Thanks to the support of "long-distance adoption”, these children can benefit from adequate health care and have access to education. The project is also aided by the Italian City of Florence which gives support to the Family Shelter for single mothers at Itapúa.
Need for fatherhood
Addressing members of the Association, Pope Francis stressed that there is “so much need for fatherhood and tenderness.” He recalled one of his catecheses dedicated to St Joseph, which touched on the subject of the adoption of children.
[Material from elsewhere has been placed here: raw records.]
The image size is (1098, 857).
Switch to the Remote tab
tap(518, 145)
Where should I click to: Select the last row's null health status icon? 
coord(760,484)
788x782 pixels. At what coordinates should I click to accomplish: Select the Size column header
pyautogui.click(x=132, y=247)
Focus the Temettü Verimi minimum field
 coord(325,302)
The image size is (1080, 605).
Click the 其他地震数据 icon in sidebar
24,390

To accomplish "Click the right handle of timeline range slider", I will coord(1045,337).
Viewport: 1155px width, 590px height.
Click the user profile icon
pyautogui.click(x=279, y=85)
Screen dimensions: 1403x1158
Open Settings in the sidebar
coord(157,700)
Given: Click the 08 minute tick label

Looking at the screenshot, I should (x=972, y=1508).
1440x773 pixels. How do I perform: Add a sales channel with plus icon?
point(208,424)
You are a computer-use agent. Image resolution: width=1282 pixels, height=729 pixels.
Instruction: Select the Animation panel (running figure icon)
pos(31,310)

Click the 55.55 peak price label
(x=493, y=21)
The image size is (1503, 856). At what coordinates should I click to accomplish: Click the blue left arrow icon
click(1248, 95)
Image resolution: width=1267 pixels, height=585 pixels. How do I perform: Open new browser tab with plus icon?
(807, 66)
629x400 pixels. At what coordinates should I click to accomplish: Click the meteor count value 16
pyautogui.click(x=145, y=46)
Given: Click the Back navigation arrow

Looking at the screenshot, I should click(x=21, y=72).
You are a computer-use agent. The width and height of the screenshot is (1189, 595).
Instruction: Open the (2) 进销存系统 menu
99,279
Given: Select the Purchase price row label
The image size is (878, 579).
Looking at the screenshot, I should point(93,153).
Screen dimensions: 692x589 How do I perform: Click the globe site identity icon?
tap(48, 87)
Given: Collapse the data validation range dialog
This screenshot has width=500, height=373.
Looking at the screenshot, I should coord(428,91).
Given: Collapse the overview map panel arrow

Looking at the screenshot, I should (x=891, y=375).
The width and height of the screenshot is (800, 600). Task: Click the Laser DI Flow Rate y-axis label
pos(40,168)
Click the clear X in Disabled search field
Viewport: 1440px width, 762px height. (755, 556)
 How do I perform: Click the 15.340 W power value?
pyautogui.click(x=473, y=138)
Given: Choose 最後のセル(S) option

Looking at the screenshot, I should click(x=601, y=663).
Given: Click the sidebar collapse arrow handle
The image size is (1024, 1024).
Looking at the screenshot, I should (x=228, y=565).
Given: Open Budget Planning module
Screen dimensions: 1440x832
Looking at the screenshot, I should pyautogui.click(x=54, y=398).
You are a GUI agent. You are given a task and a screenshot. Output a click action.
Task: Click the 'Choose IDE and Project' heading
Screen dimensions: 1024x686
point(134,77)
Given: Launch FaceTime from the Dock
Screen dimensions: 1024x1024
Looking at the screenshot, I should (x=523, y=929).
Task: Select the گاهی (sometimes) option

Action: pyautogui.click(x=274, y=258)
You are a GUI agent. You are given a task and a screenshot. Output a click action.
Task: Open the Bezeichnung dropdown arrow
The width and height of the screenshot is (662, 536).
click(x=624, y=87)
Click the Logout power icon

“I praised and encouraged spouses who open their hearts and homes to welcome a boy or girl who has no family. In a similar way, this sensitivity, this openness, this fatherhood and motherhood are also the basis of your commitment,” he said.
Pope Francis went on to say that those who choose long-distance adoption are motivated by the desire “to give a hand to a child so that he or she feels loved, so that he or she does not lack the necessary things, so that he or she can grow up well.”
Spreading God’s tenderness
Paying tribute to the Association’s work, the Pope said, “you cooperate in spreading God's tenderness in the world, his paternity, which is the great gift that Jesus gave us.”
Pope Francis noted that well-prepared, well-monitored, well-accompanied, long-distance adoption gives the young and the poor a chance to live a dignified life.
The quiet revolution
“It is a small seed of the Kingdom of God, which grows and bears fruit to the extent that it is cultivated with love,” he added.
Drawing his address to a close, the Pope thanked the many lay people, nuns and priests who work in the peripheries of the world, and invited them “Go forward, with God's grace.”